APLICAÇÃO DA LEITURA:
A) Transcreva do texto sobre o luto pela perda de uma criança o trecho que começa em "A perda repentina" e termina em "o que aconteceu.".
B) Traduza para o inglês esta frase do texto sobre o luto pela perda de uma criança: "Mesmo quando não há responsabilidade direta pelo ocorrido, é comum que pais e cuidadores se sintam culpados."
C) Dê continuidade ao texto sobre o luto pela perda de uma criança, escrevendo a parte seguinte a partir da última frase apresentada.

TRECHO ORIGINAL:
- - - - -
A perda repentina de uma criança provoca um impacto emocional intenso e desestruturante nas famílias. Segundo a neuropsicóloga infantil Keila Zampiron, da Clínica Lumiê, o luto nesses casos costuma vir acompanhado de sentimentos profundos como dor, choque, vazio e, principalmente, culpa.
Mesmo quando não há responsabilidade direta pelo ocorrido, é comum que pais e cuidadores se sintam culpados. Segundo a especialista, esse sentimento surge da tentativa de compreender o que aconteceu.
"É comum que os pais revisitem mentalmente os acontecimentos inúmeras vezes, tentando entender o que poderia ter sido feito de forma diferente. Frases internas como 'eu deveria ter percebido', 'eu poderia ter evitado' ou 'eu falhei', aparecem com frequência nesse processo", explica.
Outro fator que intensifica o sofrimento é a quebra da chamada “ordem natural da vida”, em que se espera que os pais partam antes dos filhos. Quando isso não ocorre, o impacto psicológico tende a ser ainda mais profundo.
"Isso não significa que exista uma ordem “correta” para a morte, mas sim que o psiquismo humano tende a buscar sentido, previsibilidade e organização diante do que é imprevisível e doloroso", destaca Keila.
Na psicologia do luto, estudos como os da psiquiatra Elisabeth Kübler-Ross apontam que perdas inesperadas podem desencadear reações intensas, como choque, negação e desorganização emocional. Isso acontece não apenas pela ausência da criança, mas também pela ruptura de planos, sonhos e do futuro imaginado pelos pais.
- - - - -
REGISTROS LISTADOS:
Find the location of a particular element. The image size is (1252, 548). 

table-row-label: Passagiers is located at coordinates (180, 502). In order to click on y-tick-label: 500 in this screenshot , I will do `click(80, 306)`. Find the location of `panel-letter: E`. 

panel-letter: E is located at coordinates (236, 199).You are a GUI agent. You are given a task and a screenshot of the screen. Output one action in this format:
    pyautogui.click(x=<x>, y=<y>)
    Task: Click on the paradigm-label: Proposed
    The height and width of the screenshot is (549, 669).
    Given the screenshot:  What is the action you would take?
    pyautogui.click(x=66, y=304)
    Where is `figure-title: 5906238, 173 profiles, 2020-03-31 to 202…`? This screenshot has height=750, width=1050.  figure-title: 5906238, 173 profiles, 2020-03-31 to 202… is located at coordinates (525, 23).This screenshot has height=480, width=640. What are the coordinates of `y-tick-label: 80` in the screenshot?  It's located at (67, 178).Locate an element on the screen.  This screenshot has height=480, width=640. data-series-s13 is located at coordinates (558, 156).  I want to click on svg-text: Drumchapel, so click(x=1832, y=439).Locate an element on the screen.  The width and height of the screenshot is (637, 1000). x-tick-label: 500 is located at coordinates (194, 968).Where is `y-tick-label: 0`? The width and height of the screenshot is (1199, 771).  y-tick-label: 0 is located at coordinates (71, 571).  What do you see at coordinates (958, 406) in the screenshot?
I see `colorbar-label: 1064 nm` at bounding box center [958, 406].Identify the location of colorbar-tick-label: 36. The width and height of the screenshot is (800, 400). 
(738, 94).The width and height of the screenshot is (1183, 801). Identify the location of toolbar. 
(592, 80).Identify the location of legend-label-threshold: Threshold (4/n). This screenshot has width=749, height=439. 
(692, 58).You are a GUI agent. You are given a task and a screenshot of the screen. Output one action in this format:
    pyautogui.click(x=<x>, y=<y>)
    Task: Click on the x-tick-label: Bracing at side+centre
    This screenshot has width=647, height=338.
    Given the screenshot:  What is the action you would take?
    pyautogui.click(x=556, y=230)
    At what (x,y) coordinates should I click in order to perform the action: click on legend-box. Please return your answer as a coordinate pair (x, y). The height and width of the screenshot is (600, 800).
- - - - -
GABARITO:
A)
A perda repentina de uma criança provoca um impacto emocional intenso e desestruturante nas famílias. Segundo a neuropsicóloga infantil Keila Zampiron, da Clínica Lumiê, o luto nesses casos costuma vir acompanhado de sentimentos profundos como dor, choque, vazio e, principalmente, culpa.
Mesmo quando não há responsabilidade direta pelo ocorrido, é comum que pais e cuidadores se sintam culpados. Segundo a especialista, esse sentimento surge da tentativa de compreender o que aconteceu.

B) Even when there is no direct responsibility for what happened, it is common for parents and caregivers to feel guilty.

C)
A neuropsicóloga ressalta que o luto é um processo individual e não segue etapas fixas. Cada pessoa vivencia a perda de forma única, com diferentes intensidades e ao longo do tempo. Além disso, situações de morte repentina podem trazer julgamentos externos, como tentativas de responsabilizar os pais ou reconstruir o ocorrido, o que aumenta ainda mais o sofrimento.
“Esse acúmulo entre dor interna e julgamento externo pode intensificar o sofrimento emocional e dificultar o processo de elaboração do luto”, afirma.
Entre as reações mais comuns estão tristeza profunda, ansiedade, insônia, isolamento social e exaustão emocional, sintomas que podem se agravar sem o devido suporte.
A ideia de que “o tempo resolve tudo” também é questionada pela especialista. Segundo ela, o tempo não apaga a perda nem substitui o vínculo interrompido. O que pode acontecer, com apoio emocional adequado, é uma reorganização da vida diante da ausência.
Por isso, o acolhimento é considerado fundamental. Famílias que enfrentam esse tipo de perda precisam de escuta, empatia e um espaço seguro para expressar a dor sem julgamentos. Buscar ajuda profissional, reforça Keila, é um ato de cuidado diante de uma experiência profundamente dolorosa.